Testo del documento
= = = =

Movimento femminile culturale e religioso anti-femminista

Femmine 100%

BULLISMO FEMMINILE:

RAGAZZINE MODERNE SEMPRE PIU’ MALVAGE

“Io penso che quando un tipo simpatico prende di mira un tipo tutti poi vanno lì e lo picchiano. Ma quando le donne decidono di escludere qualcuno è peggio, perché non la sfiorano fisicamente, ma non ti parlano e tu senti che parlano di te, ma loro fanno finta di niente, poi si inventano canzoni su di te e barzellette. In conclusione penso che sia peggio il bullismo femminile a quello maschile anche perché in quello maschile può intervenire qualcuno ma in quello femminile bisogna soffrire e accettarlo”

 

QUESTE SONO LE PAROLE DI UNO DEI TANTI RAGAZZI VITTIME DEL BULLISMO A SCUOLA intervistato nell’ambito della ricerca dedicata al fenomeno, realizzata dall’associazione Villa Sant’Ignazio per conto della Provincia di Trento nel 2003.

 

Tratto dal sito: http://www.edscuola.it/archivio/statistiche/bullismo.html

 

 

UN CASO DI BULLISMO AL FEMMINILE

 

Alle nove circa di mattina di un giorno feriale l’operatrice del 114 riceve una telefonata: c’è una ragazza, minorenne, di origine sudamericana, che si rifiuta di andare a scuola da diversi giorni e che rischia di perdere anche gli esami di licenza media che si terranno praticamente l’indomani. Il suo rifiuto ha una ragione ben precisa: la ragazza è stata aggredita, pesantemente, all’uscita di scuola da alcune sue compagne. L’hanno buttata a terra, presa per i capelli e addirittura colpita in testa con delle chiavi... Bisogna fare qualcosa, non è giusto che la ragazza perda l’anno scolastico, per non parlare del danno psicologico... La mamma, anche se qui da diversi anni, non sa bene a chi rivolgersi…

 

A fare la segnalazione al 114 è la datrice di lavoro della mamma della ragazza, preoccupata della sorte della figlia della donna che, ormai da diversi anni, collabora in casa con lei. L’operatrice riesce a farsi spiegare meglio la storia. La ragazza, di sedici anni, è da appena un anno in Italia e frequenta la terza media. Apparentemente non c’era stato nessun problema di integrazione a scuola se non un piccolo episodio, di poco precedente all’aggressione.

= = = =

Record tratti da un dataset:
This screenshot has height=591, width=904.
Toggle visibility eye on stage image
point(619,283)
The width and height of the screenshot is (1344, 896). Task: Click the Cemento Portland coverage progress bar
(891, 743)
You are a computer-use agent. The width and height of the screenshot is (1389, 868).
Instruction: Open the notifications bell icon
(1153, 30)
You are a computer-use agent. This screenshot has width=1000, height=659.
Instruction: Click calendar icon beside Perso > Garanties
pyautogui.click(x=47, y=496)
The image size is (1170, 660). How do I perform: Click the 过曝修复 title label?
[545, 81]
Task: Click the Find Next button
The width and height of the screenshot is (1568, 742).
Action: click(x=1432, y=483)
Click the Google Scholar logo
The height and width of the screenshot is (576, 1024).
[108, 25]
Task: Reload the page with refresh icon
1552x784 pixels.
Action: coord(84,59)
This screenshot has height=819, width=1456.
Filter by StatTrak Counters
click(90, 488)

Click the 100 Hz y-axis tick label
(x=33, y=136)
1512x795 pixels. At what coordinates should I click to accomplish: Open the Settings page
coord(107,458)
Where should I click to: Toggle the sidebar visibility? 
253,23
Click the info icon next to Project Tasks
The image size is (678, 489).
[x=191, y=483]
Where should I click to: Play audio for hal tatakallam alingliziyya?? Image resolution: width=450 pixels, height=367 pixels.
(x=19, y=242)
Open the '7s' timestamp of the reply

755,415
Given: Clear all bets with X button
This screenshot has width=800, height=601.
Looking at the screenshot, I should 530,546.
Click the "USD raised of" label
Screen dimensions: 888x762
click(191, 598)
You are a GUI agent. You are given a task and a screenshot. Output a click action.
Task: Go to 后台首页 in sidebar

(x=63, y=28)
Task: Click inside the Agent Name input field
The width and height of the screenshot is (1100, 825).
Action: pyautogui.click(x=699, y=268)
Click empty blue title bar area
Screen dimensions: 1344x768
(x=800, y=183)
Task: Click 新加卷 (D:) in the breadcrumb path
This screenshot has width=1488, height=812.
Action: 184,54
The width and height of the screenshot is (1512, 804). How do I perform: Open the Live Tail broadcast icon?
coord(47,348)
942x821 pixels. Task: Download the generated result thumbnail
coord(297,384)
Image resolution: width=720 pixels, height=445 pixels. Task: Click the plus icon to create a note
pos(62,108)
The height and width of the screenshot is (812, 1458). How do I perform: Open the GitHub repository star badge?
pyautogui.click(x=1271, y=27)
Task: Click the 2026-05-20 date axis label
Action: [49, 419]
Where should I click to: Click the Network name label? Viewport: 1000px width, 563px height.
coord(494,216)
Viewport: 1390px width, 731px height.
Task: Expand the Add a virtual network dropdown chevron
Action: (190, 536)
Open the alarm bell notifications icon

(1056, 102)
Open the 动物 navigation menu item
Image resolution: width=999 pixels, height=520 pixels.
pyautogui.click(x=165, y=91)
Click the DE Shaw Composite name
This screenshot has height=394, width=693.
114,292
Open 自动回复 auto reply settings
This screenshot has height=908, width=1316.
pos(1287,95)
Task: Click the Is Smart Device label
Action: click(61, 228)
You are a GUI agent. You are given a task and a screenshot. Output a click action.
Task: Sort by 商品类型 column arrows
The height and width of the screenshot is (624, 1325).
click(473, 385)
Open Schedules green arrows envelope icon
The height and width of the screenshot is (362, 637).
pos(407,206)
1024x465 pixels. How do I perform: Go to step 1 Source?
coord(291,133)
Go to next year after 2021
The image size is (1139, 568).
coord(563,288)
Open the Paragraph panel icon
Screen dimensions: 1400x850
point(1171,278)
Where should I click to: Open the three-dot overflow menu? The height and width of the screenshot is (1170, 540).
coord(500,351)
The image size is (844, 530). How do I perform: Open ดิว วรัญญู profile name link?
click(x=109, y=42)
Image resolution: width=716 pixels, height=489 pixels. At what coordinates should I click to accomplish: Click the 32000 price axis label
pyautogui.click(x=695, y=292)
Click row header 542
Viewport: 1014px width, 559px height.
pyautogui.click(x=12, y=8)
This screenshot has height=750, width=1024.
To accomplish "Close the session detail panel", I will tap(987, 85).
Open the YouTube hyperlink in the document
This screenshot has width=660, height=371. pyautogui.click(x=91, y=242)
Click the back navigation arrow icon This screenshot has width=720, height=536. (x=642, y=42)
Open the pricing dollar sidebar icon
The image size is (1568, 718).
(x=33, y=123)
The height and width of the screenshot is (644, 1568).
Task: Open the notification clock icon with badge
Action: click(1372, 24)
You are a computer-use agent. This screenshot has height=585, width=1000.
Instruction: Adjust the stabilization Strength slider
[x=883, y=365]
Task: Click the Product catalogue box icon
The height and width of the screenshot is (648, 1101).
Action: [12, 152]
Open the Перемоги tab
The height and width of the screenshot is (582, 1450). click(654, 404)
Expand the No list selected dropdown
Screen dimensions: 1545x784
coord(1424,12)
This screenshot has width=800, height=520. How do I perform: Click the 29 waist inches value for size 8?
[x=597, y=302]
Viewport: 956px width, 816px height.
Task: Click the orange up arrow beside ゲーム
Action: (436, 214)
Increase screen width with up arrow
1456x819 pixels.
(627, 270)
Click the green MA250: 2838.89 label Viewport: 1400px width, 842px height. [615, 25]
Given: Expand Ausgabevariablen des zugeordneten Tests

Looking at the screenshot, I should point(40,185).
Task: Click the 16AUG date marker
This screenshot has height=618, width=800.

= = = =

Cosa fare
[1] Per ciascuna affermazione indica se concorda con il testo sul bullismo femminile, rispondendo sì o no e citando le parole del testo che lo stabiliscono: (a) la ricerca sul fenomeno è stata condotta per conto della Provincia di Trento nel 2003; (b) la ragazza aggredita vive in Italia da diversi anni; (c) la telefonata al 114 è stata fatta dalla madre della ragazza.
[2] Estrai dall'elenco tutte le righe in cui compare la parola "with".

Elenco soluzioni
[1]
(a) Sì: "realizzata dall’associazione Villa Sant’Ignazio per conto della Provincia di Trento nel 2003".
(b) No: "La ragazza, di sedici anni, è da appena un anno in Italia".
(c) No: "A fare la segnalazione al 114 è la datrice di lavoro della mamma della ragazza".

[2]
Task: Reload the page with refresh icon
Given: Clear all bets with X button
Task: Open the notification clock icon with badge
Increase screen width with up arrow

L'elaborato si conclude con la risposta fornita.